Which lines of the entries contain the string "options"? Please find them and copy them.

--------------------

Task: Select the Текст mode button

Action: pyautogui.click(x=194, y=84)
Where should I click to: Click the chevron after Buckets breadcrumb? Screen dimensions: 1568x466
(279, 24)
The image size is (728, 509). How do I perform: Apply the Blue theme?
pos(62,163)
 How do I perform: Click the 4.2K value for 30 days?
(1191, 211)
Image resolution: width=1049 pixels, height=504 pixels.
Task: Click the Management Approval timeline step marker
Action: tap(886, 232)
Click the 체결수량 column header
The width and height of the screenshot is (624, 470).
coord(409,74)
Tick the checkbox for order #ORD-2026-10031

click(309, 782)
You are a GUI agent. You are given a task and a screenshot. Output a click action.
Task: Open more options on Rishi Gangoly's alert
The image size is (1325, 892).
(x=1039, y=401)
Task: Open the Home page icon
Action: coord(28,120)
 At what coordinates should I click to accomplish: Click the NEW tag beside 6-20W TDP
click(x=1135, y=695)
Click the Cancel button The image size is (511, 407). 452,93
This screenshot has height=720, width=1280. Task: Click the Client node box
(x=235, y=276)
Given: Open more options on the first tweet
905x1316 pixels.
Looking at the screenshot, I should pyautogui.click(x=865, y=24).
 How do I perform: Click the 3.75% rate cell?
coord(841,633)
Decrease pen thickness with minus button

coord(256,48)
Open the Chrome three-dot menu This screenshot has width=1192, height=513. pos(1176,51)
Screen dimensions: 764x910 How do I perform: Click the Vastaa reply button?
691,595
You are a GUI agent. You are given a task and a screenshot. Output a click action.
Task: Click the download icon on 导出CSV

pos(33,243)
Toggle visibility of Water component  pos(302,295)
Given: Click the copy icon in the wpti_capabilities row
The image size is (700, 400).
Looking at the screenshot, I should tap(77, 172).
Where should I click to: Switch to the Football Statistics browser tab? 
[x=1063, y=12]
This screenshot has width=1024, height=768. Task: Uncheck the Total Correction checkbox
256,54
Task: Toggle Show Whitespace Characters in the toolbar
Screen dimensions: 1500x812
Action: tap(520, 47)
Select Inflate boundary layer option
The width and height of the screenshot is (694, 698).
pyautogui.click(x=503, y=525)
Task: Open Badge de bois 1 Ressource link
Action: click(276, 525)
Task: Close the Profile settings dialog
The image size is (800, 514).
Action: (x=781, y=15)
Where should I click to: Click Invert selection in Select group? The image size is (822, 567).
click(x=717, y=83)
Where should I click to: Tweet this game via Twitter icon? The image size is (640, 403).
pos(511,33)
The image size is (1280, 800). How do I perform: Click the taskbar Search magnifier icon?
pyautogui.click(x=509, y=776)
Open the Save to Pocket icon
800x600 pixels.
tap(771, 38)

--------------------

_Task output_
Task: Open more options on Rishi Gangoly's alert
Given: Open more options on the first tweet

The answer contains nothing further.